The significant increase in net income for the nine months and three months
ended September 30, 2006 was due to the revenue generated from the licensing and
advertising income and lower cost of services offset by higher distribution
expenses and administrative expenses.

                                        6





LIQUIDITY AND CAPITAL RESOURCES

The Company had cash of $3,462,393 at September 30, 2006 as compared to cash of
$4,776,819 at December 31, 2005.

The Company does not finance its operations through short-term bank credit,
long-term bank loans nor leasing arrangements with financial institutions as it
believes that cash generated from its operations will be able to cover its daily
running cost and overheads.

During the nine months ended September 30, 2006, the Company had not entered
into any transactions using derivative financial instruments or derivative
commodity instruments. Accordingly the Company believes its exposure to market
interest rate risk and price risk is not material.

Cash generated from operations will not be able to cover the Company's intended
growth and expansion.

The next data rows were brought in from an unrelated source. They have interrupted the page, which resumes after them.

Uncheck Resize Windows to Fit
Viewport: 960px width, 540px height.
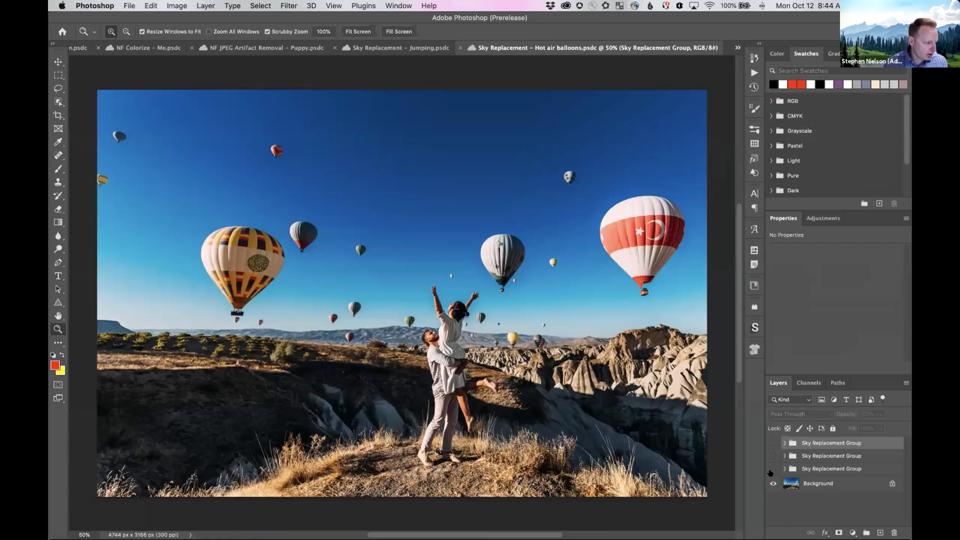pyautogui.click(x=142, y=31)
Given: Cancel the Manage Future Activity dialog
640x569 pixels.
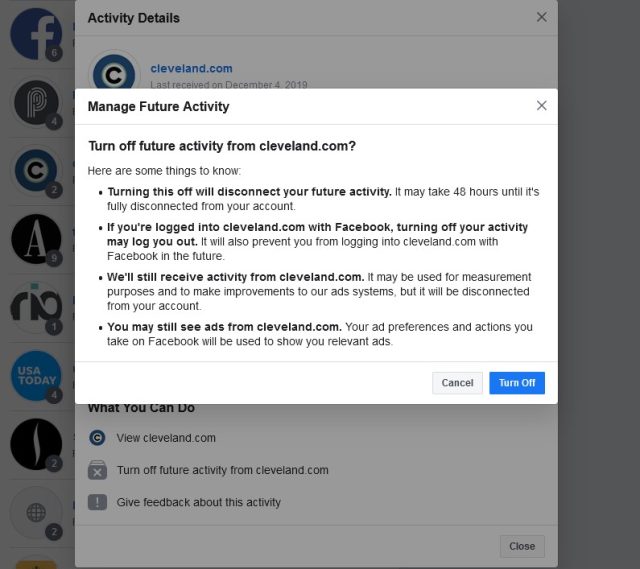Looking at the screenshot, I should [x=457, y=383].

The Company has plans in 2006 to expand its broadband
coverage by launching new broadband sites in North America, Europe and
Australia. No assurances can be made that such plans will be carried out in a
timely manner.

In North America, the Company intends to launch new broadband entertainment and
business training content sites in 2006. The server farm will be expanded in the
US to handle the North American business and the global Broadband TV service.
The Company plans to offer multiple TV channels, delivered live over the
Internet, to homes that have a high-speed internet connection. This service has
been made available in the US and Singapore in July 2006 with more than 40
channels available to customers. The Company intends to provide a similar
service to broadband users worldwide in later part of 2006. No assurances can be
made that such plans will be materialized as planned.

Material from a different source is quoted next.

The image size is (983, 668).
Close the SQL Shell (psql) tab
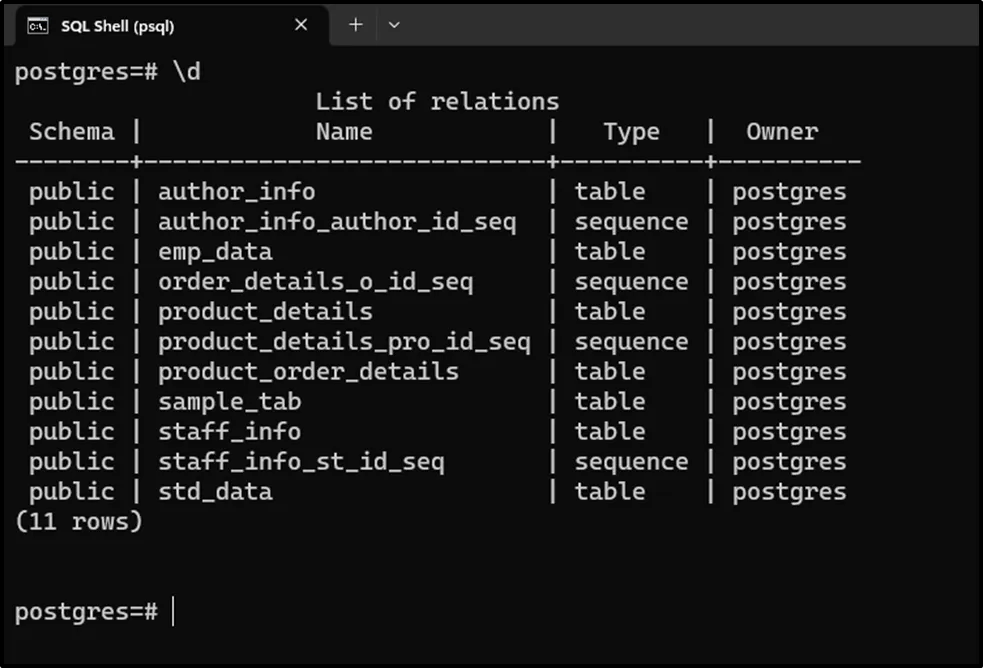301,25
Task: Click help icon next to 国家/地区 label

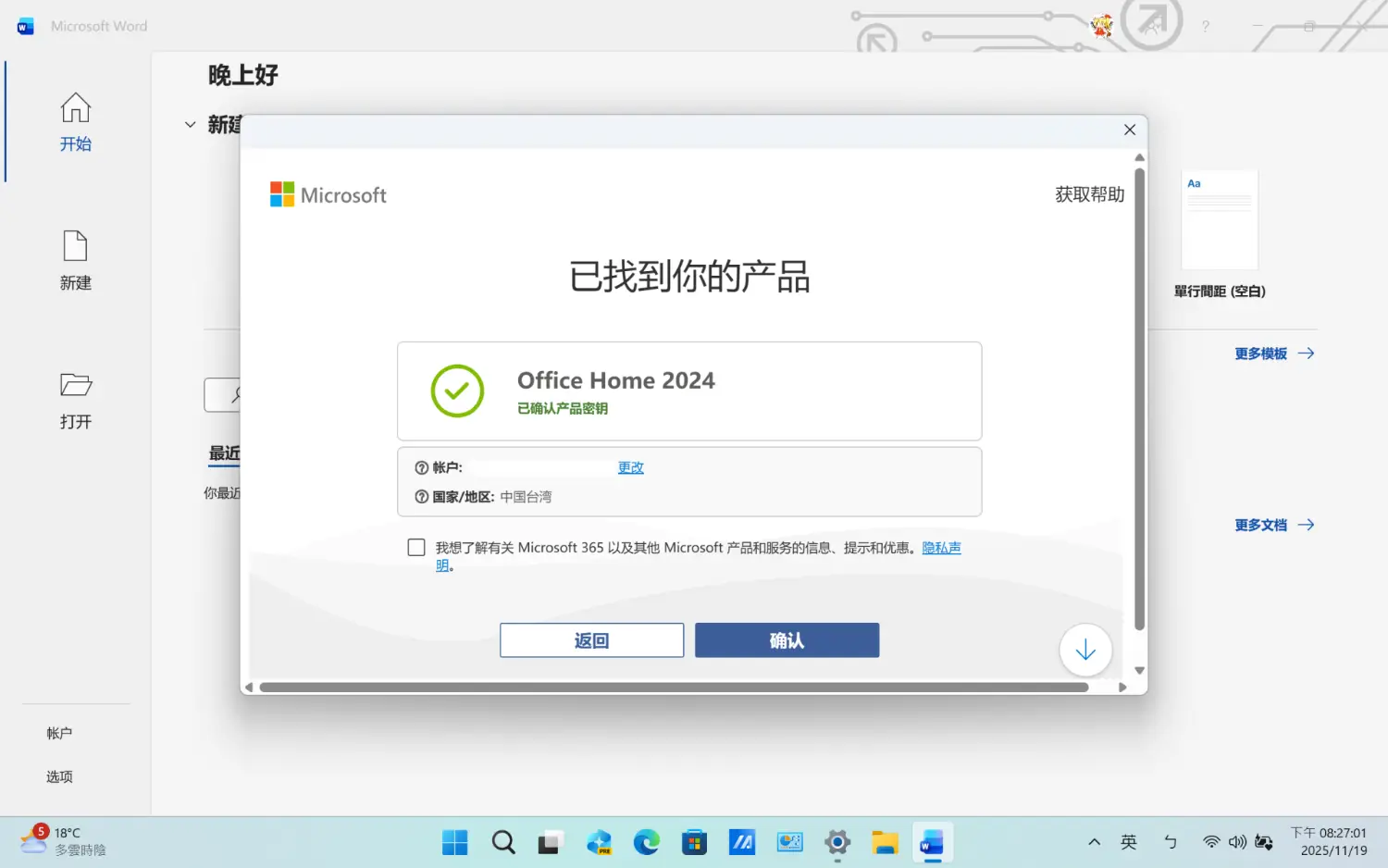Action: click(x=422, y=497)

By the end of 2006, the Company plans to launch an innovative travel e-commerce
portal, marketing travel products through a revolutionary world first video
travel portal and providing distribution and technology solutions for the travel
industry. No assurances can be made that such plans will materialize as planned.

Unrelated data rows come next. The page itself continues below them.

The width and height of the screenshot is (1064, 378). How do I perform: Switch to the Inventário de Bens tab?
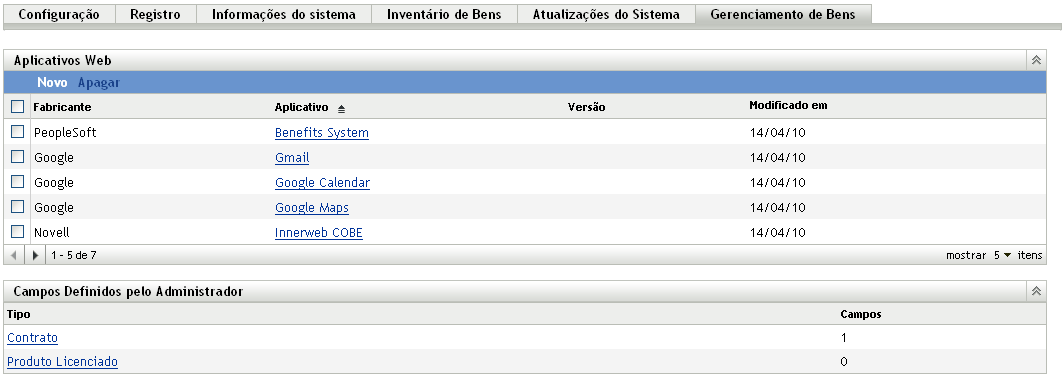pyautogui.click(x=444, y=14)
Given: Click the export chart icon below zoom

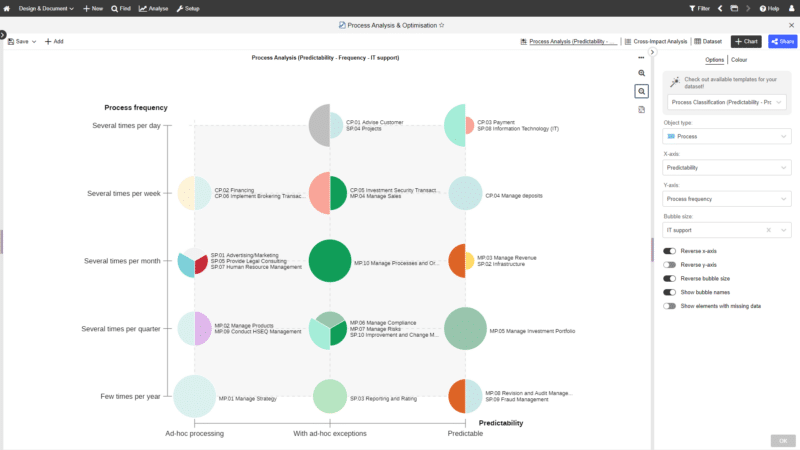Looking at the screenshot, I should [x=641, y=109].
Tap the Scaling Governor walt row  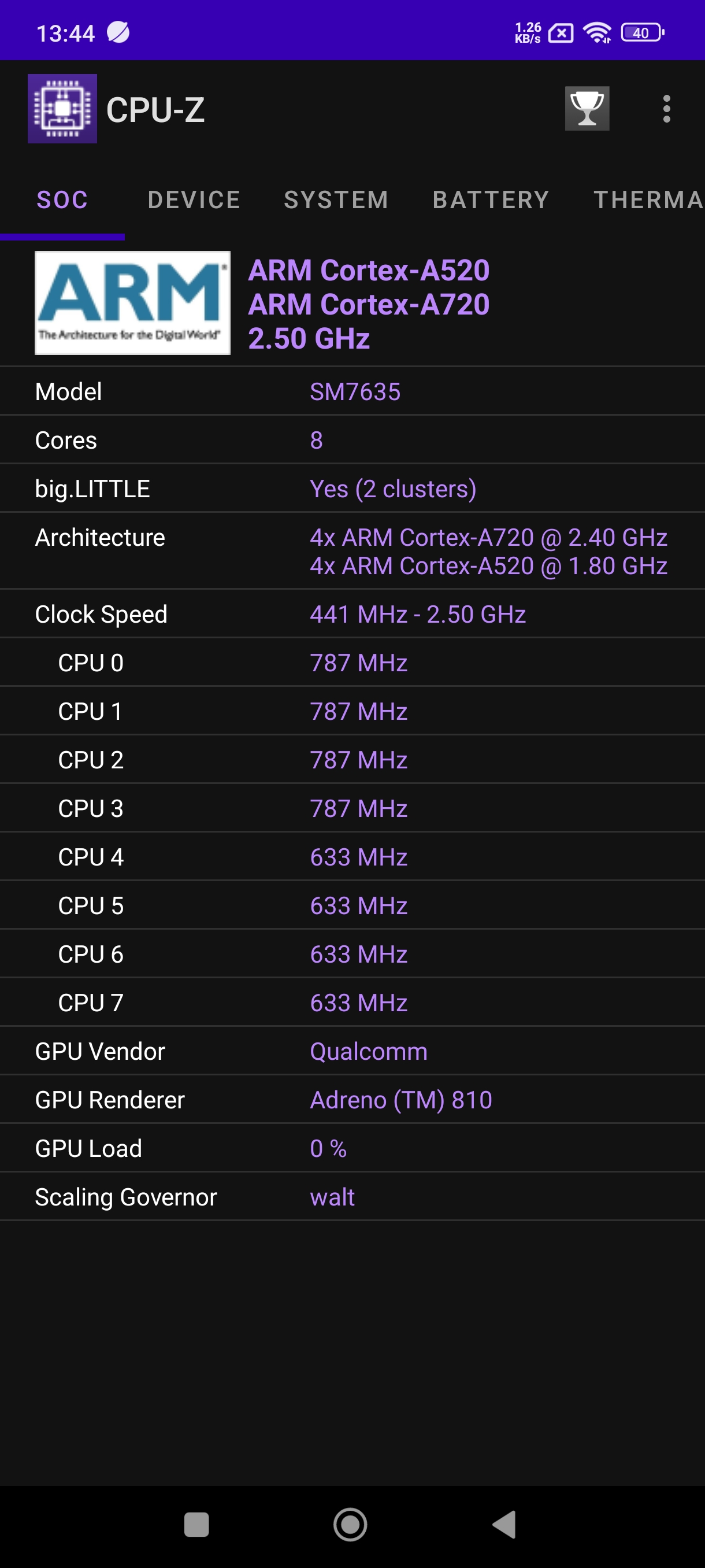353,1197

The Company is continuing to raise additional funds through its private
placement of equity to fund all business expansions and working capital. For the
nine months ended September 30, 2006, the Company raised a total of $11,272,630,
net of issuance costs of $726,169.

The Company believes that it can continue to raise funds through private
placement of its securities to fund its growth and expansion, however, no
assurances can be made that the Company will raise sufficient funds as planned.



ITEM 3.  Controls and Procedures

Our President and Treasurer/Chief Financial Officer (the "Certifying Officers")
are responsible for establishing and maintaining disclosure controls and
procedures and internal controls and procedures for financial reporting for the
Company. The Certifying Officers have designed such disclosure controls and
procedures and internal controls and procedures for financial reporting to
ensure that material information are made known to them, particularly during the
period in which this report was prepared. The Certifying Officers have evaluated
the effectiveness of the Company's disclosure controls and procedures and
internal controls and procedures for financial reporting as of September 30,
2006 and believes that the Company's disclosure controls and procedures and
internal controls and procedures for financial reporting are effective based on
the required evaluation. There have been no significant changes in internal
controls or in other factors that could significantly affect internal controls
subsequent to the date of their evaluation, including any corrective actions
with regard to significant deficiencies and material weaknesses.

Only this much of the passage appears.